At dusk Kolar slowed down as if it was fueled by the sun. After my day’s work was finished the evening and night usually belonged to my imagination and the book I was reading. I read eclectically, partly by inclination and curiosity and partly by whim. I exchanged books with other volunteers or with travelers passing through. I became a steady customer at Higginbottom’s, a surprisingly well stocked book store on Mahatma Gandhi Road in Bangalore, and spent part of my monthly living allowance there on topics as divergent as the cross breeding of dairy cattle and the collected works of Thomas Mann and Rabindranath Tagore. Everything seemed interesting and the exposure to a broader set of ideas was changing the way I looked at myself and the world I came from. I was influenced by my reading and by the celestial atmosphere that permeated all of Indian life. My first encounter with the seductively simple insights of Eastern philosophy came when I read Herman Hesse’s Siddhartha, the story of Gautama Buddha’s enlightenment.

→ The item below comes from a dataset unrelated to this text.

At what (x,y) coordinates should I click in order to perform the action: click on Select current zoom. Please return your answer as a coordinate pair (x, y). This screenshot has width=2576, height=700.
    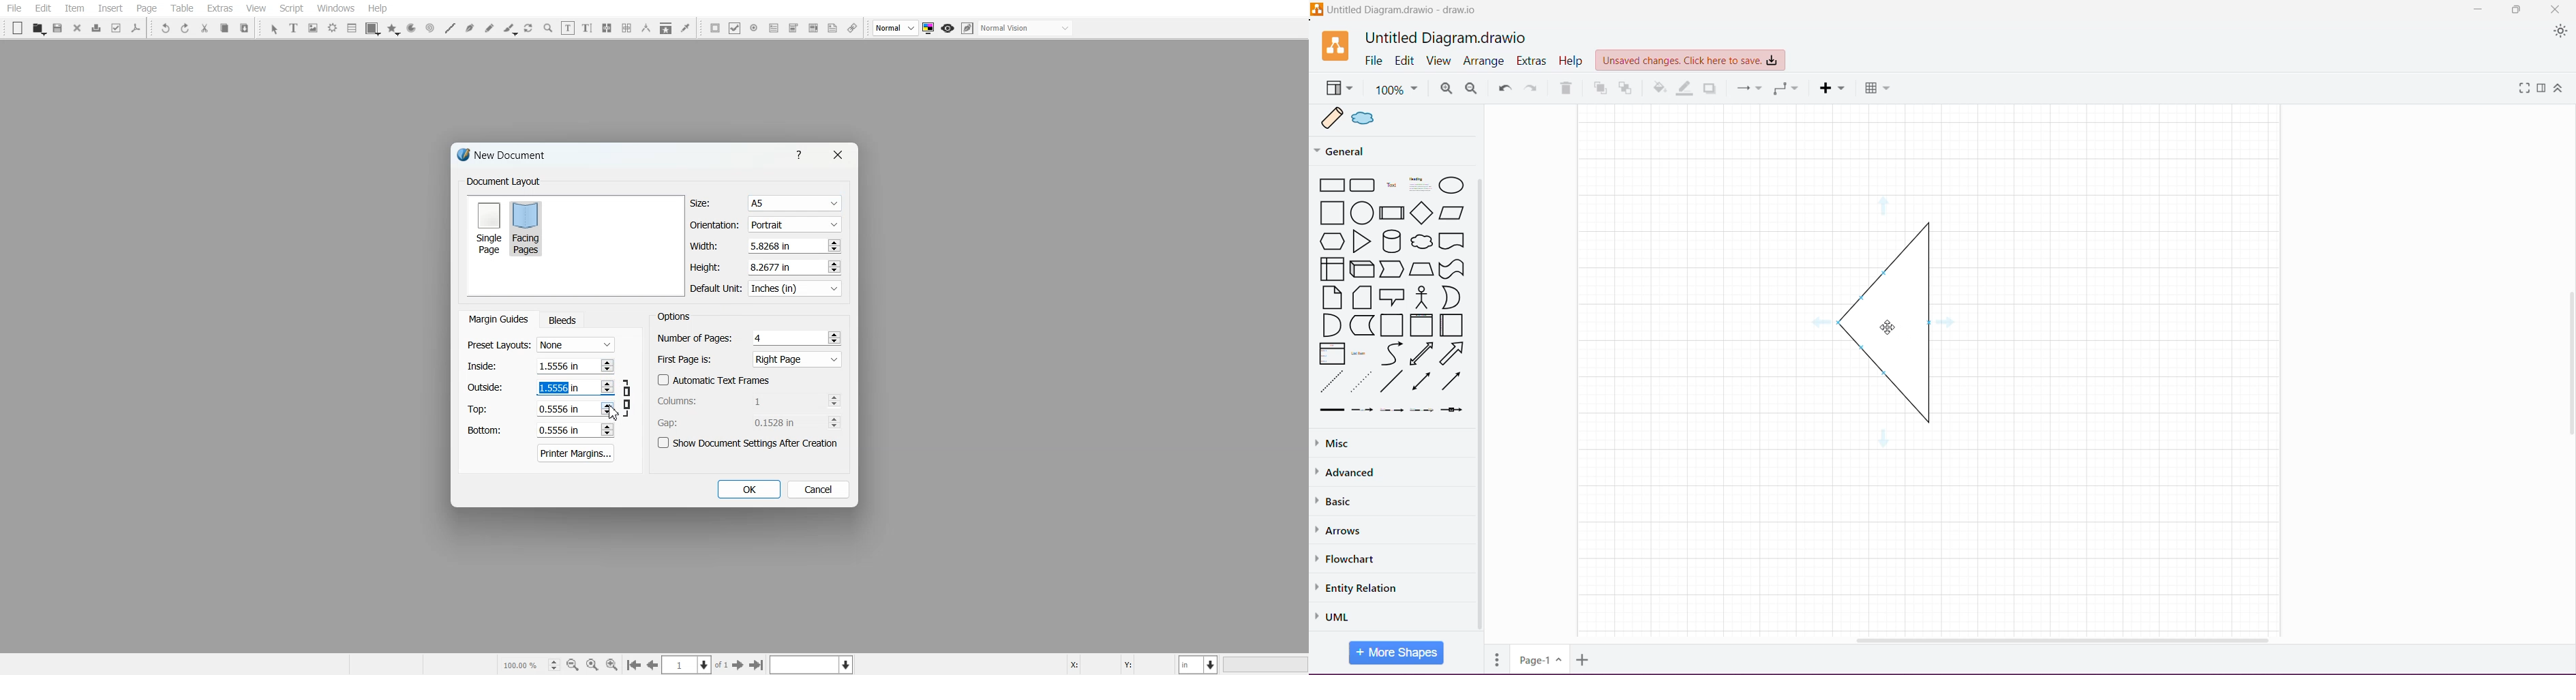
    Looking at the image, I should click on (530, 664).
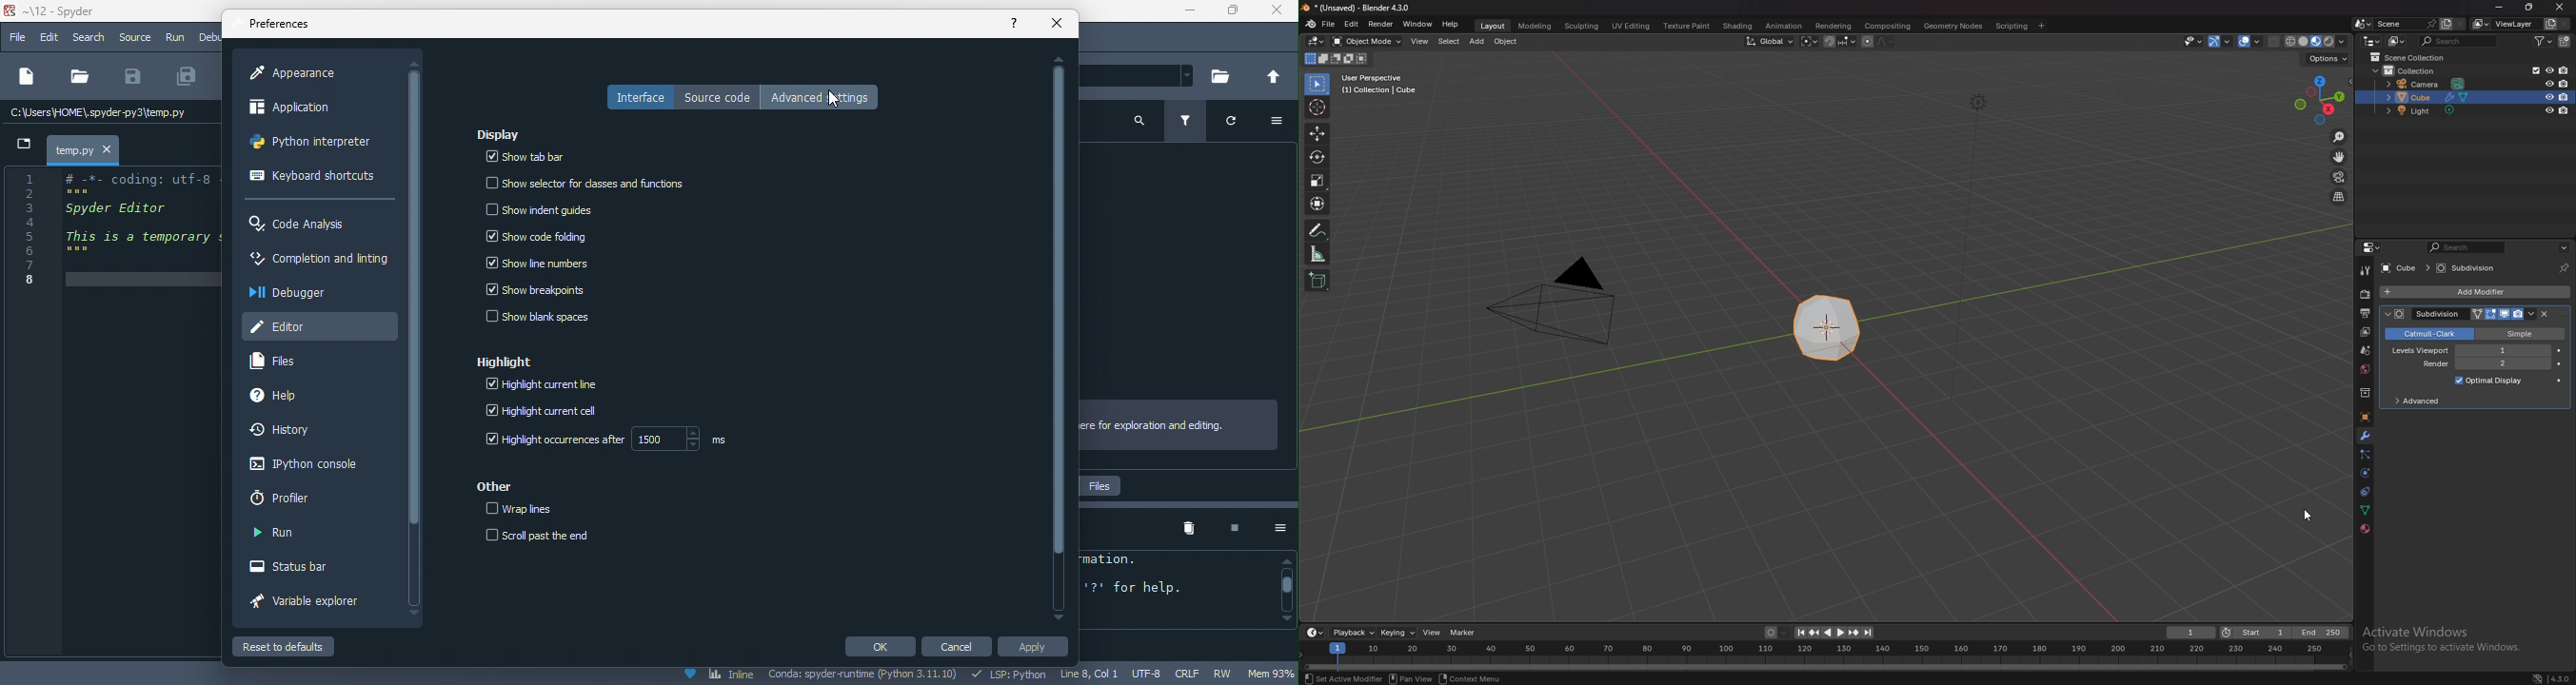 This screenshot has width=2576, height=700. Describe the element at coordinates (2365, 474) in the screenshot. I see `physics` at that location.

“The outside is not a very reliable indicator as to what’s inside, he taught, appearances are an illusion. We trust our eyes and see only the apparent”. I learned a practical lesson in that from Basha, a young apprentice in the workshop, whose cleverness and humor I appreciated. He was a refined practical joker and despite his age and lack of formal schooling realized intuitively that people saw only what they wanted to. With a mischievous sparkle in his eyes, he illustrated his point for me one day by filling a match box with burnt out matches and putting it in clear sight on the path to the market. It didn’t take long before a bare foot farmer, holding the vegetable laden basket that he was carrying on his head with one hand, stooped and picked it up out of the dust. While we watched, he shook it to see if there was anything in it, and then pleased with his find, contentedly put it in the pouch-like front pocket of his kurtha. Basha smiled when he imagined the man's disappointment when he opened the box. It was a harmless and understated jest and I appreciated his subtle demonstration of how deceptive expectations and appearances could be, and I realized, that it wasn't what you look at, but what you see.
At about the same time I was reading and reflecting on the enigmas of the Siddhartha book, I went shopping for cloth to have a shirt made. I saw a bolt of raw silk that was spun and hand woven at the cottage cooperative in Kolar. Its thick beige yarn resembled the coarsely twined jute thread of a grain sack. It wasn’t until you took the fabric between your fingers and felt the suppleness of its texture, or looked at it carefully in the light and saw its sheen change hue, that you realized the difference. I was making a statement. Who would mistake my shirt for the crude sack cloth of a penitent and who would see the elegant silk?